Task material:
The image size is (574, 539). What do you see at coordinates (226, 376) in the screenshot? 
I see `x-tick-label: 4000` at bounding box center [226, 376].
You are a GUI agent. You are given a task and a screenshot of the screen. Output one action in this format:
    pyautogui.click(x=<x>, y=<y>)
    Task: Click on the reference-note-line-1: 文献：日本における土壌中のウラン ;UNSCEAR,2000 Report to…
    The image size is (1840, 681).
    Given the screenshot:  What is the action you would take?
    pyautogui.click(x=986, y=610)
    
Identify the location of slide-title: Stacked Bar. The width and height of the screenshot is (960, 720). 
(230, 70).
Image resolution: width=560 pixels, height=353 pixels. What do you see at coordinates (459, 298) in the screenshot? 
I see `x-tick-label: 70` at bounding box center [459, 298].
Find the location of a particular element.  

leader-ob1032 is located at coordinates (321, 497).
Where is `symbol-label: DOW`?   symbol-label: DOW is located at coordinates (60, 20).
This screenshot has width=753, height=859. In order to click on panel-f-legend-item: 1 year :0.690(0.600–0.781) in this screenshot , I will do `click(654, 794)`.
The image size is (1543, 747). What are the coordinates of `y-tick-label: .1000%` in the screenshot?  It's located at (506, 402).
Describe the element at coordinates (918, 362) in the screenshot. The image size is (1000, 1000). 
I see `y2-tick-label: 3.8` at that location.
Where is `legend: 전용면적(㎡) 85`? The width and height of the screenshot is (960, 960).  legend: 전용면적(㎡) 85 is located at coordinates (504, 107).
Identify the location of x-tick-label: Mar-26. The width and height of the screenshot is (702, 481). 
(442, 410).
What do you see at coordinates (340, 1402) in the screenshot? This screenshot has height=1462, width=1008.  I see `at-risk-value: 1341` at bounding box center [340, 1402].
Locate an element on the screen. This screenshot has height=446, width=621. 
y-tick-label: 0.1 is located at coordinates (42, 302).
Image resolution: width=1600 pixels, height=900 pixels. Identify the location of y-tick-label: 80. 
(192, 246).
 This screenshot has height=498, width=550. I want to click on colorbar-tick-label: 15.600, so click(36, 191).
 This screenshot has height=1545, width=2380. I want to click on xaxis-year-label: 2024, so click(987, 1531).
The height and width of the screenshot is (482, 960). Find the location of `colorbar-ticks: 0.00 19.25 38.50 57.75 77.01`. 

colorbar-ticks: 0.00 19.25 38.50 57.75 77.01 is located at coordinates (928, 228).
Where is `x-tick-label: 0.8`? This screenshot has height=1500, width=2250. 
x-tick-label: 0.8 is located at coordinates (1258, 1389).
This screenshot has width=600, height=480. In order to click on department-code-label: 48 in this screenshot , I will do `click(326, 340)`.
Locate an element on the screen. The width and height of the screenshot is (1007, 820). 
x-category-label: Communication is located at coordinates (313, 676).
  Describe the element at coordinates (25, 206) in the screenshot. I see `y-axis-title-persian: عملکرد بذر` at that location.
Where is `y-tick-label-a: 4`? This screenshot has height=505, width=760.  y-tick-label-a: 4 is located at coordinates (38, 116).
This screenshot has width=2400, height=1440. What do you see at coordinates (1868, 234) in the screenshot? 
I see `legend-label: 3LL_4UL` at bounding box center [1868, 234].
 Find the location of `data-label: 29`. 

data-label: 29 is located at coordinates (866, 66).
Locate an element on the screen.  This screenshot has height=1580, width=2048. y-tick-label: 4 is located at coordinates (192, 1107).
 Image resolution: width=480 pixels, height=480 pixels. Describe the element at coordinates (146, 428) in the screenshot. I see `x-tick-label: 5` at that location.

Directive:
Write out everything in the material from the line containing "Image resolution: width=1600" down to the line containing "This screenshot has height=1545, width=2380." as a JSON list of strings. Use one string per line and leave out blank lines.

Exercise output:
[
  "Image resolution: width=1600 pixels, height=900 pixels. Identify the location of y-tick-label: 80. ",
  "(192, 246).",
  " This screenshot has height=498, width=550. I want to click on colorbar-tick-label: 15.600, so click(36, 191).",
  " This screenshot has height=1545, width=2380. I want to click on xaxis-year-label: 2024, so click(987, 1531)."
]